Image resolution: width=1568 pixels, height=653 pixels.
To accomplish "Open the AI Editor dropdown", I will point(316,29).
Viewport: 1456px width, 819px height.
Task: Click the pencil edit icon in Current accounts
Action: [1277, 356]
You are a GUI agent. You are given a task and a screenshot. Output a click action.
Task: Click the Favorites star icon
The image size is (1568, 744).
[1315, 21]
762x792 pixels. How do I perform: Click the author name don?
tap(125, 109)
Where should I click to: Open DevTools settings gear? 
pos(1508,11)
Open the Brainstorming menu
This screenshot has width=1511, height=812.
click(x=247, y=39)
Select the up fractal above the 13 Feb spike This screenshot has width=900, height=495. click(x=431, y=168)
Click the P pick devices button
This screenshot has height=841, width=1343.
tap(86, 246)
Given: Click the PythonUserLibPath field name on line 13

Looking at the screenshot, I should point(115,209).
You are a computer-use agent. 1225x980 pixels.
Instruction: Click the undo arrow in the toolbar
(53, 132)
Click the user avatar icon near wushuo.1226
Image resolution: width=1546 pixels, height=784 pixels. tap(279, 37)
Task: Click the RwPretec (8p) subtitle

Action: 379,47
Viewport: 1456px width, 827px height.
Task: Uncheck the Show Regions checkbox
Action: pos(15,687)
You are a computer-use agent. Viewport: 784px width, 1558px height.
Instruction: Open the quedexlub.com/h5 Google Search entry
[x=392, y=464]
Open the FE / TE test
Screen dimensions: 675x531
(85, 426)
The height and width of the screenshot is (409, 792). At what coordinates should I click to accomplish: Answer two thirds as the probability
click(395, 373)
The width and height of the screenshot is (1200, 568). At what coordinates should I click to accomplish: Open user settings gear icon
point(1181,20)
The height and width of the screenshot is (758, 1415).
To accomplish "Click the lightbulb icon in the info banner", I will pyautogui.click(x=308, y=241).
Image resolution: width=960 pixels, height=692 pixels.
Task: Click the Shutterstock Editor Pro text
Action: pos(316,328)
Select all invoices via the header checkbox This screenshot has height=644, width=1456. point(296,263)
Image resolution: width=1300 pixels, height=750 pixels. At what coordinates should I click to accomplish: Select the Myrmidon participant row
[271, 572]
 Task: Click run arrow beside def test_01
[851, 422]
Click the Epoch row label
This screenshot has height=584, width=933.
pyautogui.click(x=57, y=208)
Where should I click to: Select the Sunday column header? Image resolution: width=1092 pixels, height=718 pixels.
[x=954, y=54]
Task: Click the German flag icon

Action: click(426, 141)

## EXERCISE DESCRIPTION
Return everything from the line containing "Given: Click the" down to the line containing "point(1181,20)", both included, reproducing each line exactly.

## RESPONSE FOR THIS EXERCISE
Given: Click the PythonUserLibPath field name on line 13

Looking at the screenshot, I should point(115,209).
You are a computer-use agent. 1225x980 pixels.
Instruction: Click the undo arrow in the toolbar
(53, 132)
Click the user avatar icon near wushuo.1226
Image resolution: width=1546 pixels, height=784 pixels. tap(279, 37)
Task: Click the RwPretec (8p) subtitle

Action: 379,47
Viewport: 1456px width, 827px height.
Task: Uncheck the Show Regions checkbox
Action: pos(15,687)
You are a computer-use agent. Viewport: 784px width, 1558px height.
Instruction: Open the quedexlub.com/h5 Google Search entry
[x=392, y=464]
Open the FE / TE test
Screen dimensions: 675x531
(85, 426)
The height and width of the screenshot is (409, 792). At what coordinates should I click to accomplish: Answer two thirds as the probability
click(395, 373)
The width and height of the screenshot is (1200, 568). At what coordinates should I click to accomplish: Open user settings gear icon
point(1181,20)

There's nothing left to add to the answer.